Wednesday, December 17, 2003

dc church

The one parish church that has meant the most to me in life is neither Baptist nor Episcopalian.

It's is Methodist. Dumbarton United Methodist Churchin Georgetown, DC, is is one of the most interesting and welcoming parishes that I've ever experienced.

The church is old. It pre-dates the American Methodist denomination by about ten years or so, having been started as a Methodist study group in a Georgetown cooper's barn in the 18th century. Sometime in the late 1960s, it lost the last of its old congregation and picked up a handful of young folk, professionals in the city who were looking for a church that made some kind of sense for them and their famlies.
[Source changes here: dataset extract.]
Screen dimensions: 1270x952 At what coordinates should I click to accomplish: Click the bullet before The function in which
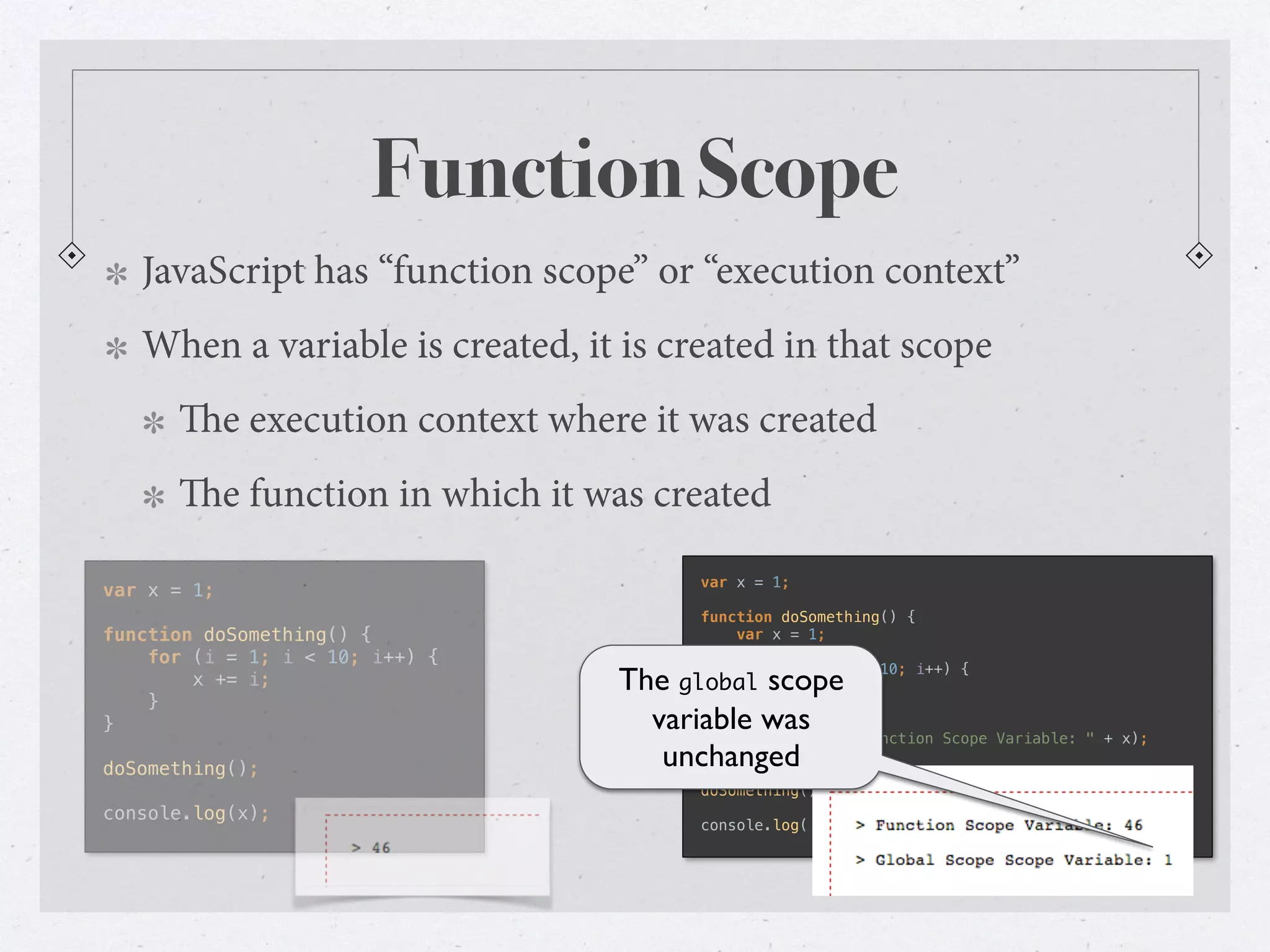pos(153,497)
DC appears to attract the spiritually restive. Church of the Savior, and its many children, came about under similar circumstances when Gordon and Mary Cosby moved into the city after World War II and re-imagined what a church out to look like.

Similarly Sojourners developed in the 70s as a community and ministry.

Dumbarton is not a large church. When we were there, it had about 100 or so families participating in the congregation. There is zero parking, and in Georgetown that makes getting to it quite difficult. The Georgetown neighborhood had zoned parking hours extended to nighttime, making it next to impossible to legally park on the street on weeknights.

And being located literally a blocked each way from two Episcopal parishes, it is especially hard to find parking during Holy Week services.